Reading passage -
■ ■ ■ ■ ■ ■ ■
Hanna Raskin, Food writer and critic for the Post & Courier
The last hope for the industry is the Restaurants Act. We’ll see what the next administration does with it.

Kenneth Andrews, Eater Carolinas contributor, covering SC
The easy answer: I just HOPE for it.

Erin Perkins, editor Eater Carolinas
Though store and restaurant closures in 2020 have been terrible, I’m hoping this pushes landlords to lower rent prices and makes way for smaller, more innovative groups to offer a more diverse array of restaurant cuisines in Charleston.

Jenn Rice, Eater Carolinas contributor, covering NC
To come out on the other side of this pandemic alive — with much needed (and deserved) respect. And way more support and funding from the government.
■ ■ ■ ■ ■ ■ ■
The data -
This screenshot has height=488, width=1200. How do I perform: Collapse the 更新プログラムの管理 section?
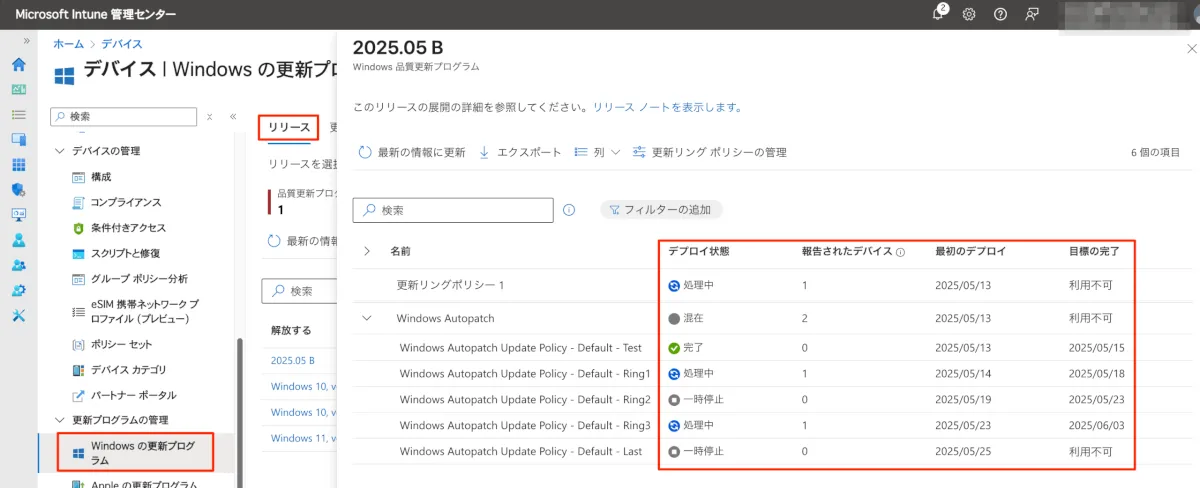tap(58, 419)
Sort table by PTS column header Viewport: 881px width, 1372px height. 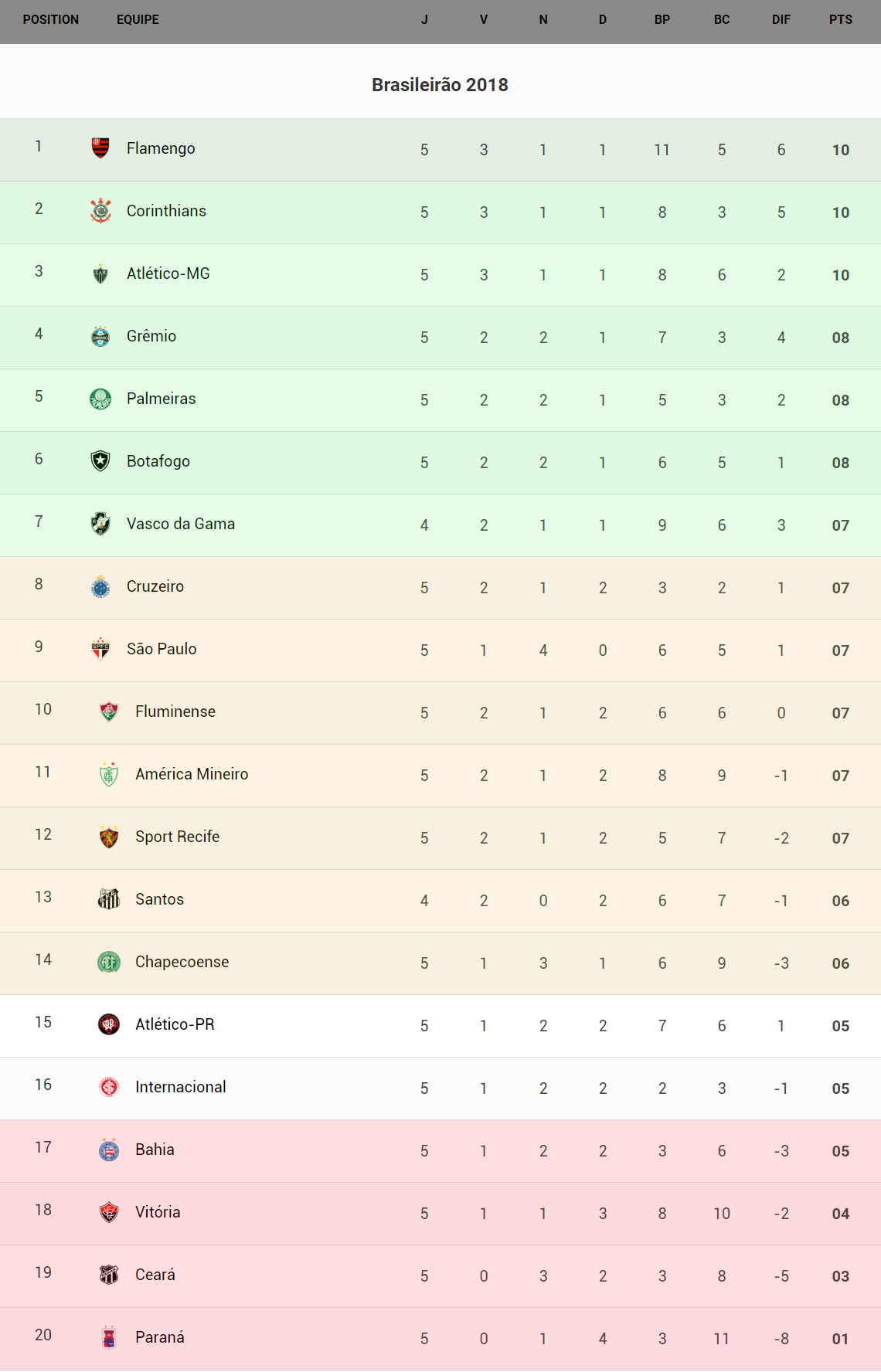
■ ■ ■ ■ ■ ■ ■
Requirement 1 - In the restaurant outlook, what does Erin Perkins hope the 2020 store and restaurant closures will lead to? Answer in one to three sentences.
Requirement 2 - Please rewrite the restaurant outlook from "Kenneth Andrews, Eater" to "from the government.", replacing "landlords" with "property owners".

Solution 1 - She hopes the closures will push landlords to lower rent prices. That would make way for smaller, more innovative groups to offer a more diverse array of restaurant cuisines in Charleston.

Solution 2 -
Kenneth Andrews, Eater Carolinas contributor, covering SC
The easy answer: I just HOPE for it.

Erin Perkins, editor Eater Carolinas
Though store and restaurant closures in 2020 have been terrible, I’m hoping this pushes property owners to lower rent prices and makes way for smaller, more innovative groups to offer a more diverse array of restaurant cuisines in Charleston.

Jenn Rice, Eater Carolinas contributor, covering NC
To come out on the other side of this pandemic alive — with much needed (and deserved) respect. And way more support and funding from the government.